Dr. R. Bülend KIRMACI'nın 20 Haziran 2025 tarihli yazısı: Sokağın Yüzü Asık
Sokağa çıkıyorsunuz, yüzü gülen kimse yok.
Genç, orta yaşlı, yaşlı, kadın, erkek, çoluk çocuk; yüzleri asık insanların ülkesi haline geldik.
Komşu komşuyu tanımaz, bayram seyran kapımız çalınmaz devirdeyiz.
İnsanlar yılgın, bedbin, mahzun oradan oraya koşturuyorlar.
Vitrinler, alış veriş merkezleri dolu ancak cepler boş, alış veriş pek yok.
Gıda satan mekanlarda belli oranda insanlar var; ancak şehrin nüfusuna göre buralara gelebilenlerde yüzde beşi aşmıyor.
Tıpkı TV'lerde her gece aynı tiplerin ahkam kestiği gibi, gezip tozup, alışveriş yapanlarda hep aynı bir avuç kesim...
Gelir dağılımı Dünya'nın en bozuk ülkelerinden biriyiz.
Milyonlarca göçmeni içimize almış, kültürel yozlaşmanın etkisiyle sağduyumuz şaşmış vaziyetteyiz.
Şu veriler bakın:
İşsizlik % 8.6
Genç işsizlik % 15.7
(resmi veriler)
Açlık 25 bin TL
Yoksulluk 81 bin TL
OECD'nin en uzun saatler çalışan ve çalışanlarının yarısından fazlası asgari ücretli olan ülkemizde, geçinmek bir felaket!

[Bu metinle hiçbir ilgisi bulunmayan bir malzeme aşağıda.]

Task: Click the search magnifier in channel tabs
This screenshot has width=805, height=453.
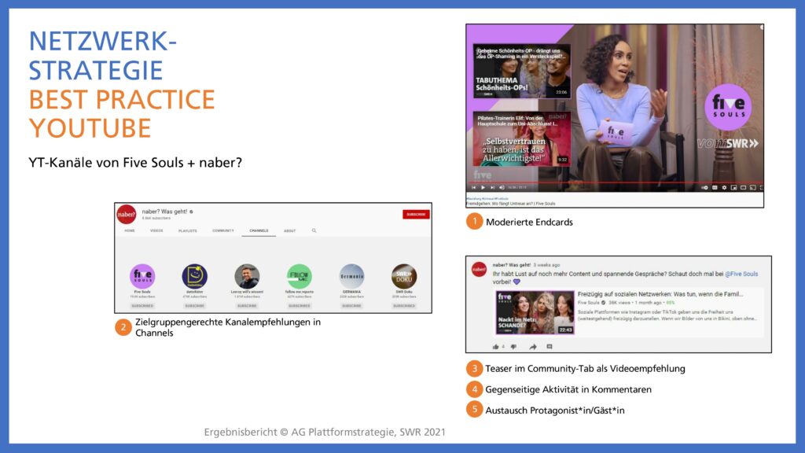Action: 314,230
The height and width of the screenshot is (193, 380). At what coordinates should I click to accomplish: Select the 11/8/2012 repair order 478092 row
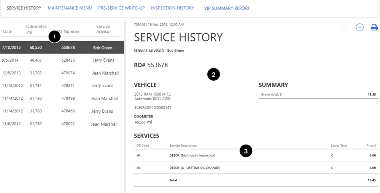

Ve her gece cinayet, kavga, mafya haberleri ile içimiz daralıyor...
Türkiye yaşamıyor!
Türkiye, yaşarmış gibi yapıyor.
Türkiye beslenmiyor; karnı zar zor doyuyor...
Türkiye seyahat etmiyor; hala kırsaldan kente sürgün veriyor...
Türkiye gerçek anlamda gelişmiyor; pahalı oteller ve paralı yollar ile kartpostal ekonomisi misali sözde kalkınıyor!
Evet, sokaklar hüzün dolu...
Bizi biz olmaktan alıp tanınamaz hale getiren bu sistem;
24 Ocak Kararları ile başladı, neo-liberal siyasetle devam etti;
Hemen her şeyi sattık, özeleştirdik, fabrikasız, işsiz kaldık;
Ekonomik anlamda devlette ferman, vatandaşta derman kalmadı...
Sokağın profilini çizen işte bu koşullardır.
Yüzü mutluluk ve umut yansıtan bir Türkiye,
Uzaktır ama asla erişilmez değildir...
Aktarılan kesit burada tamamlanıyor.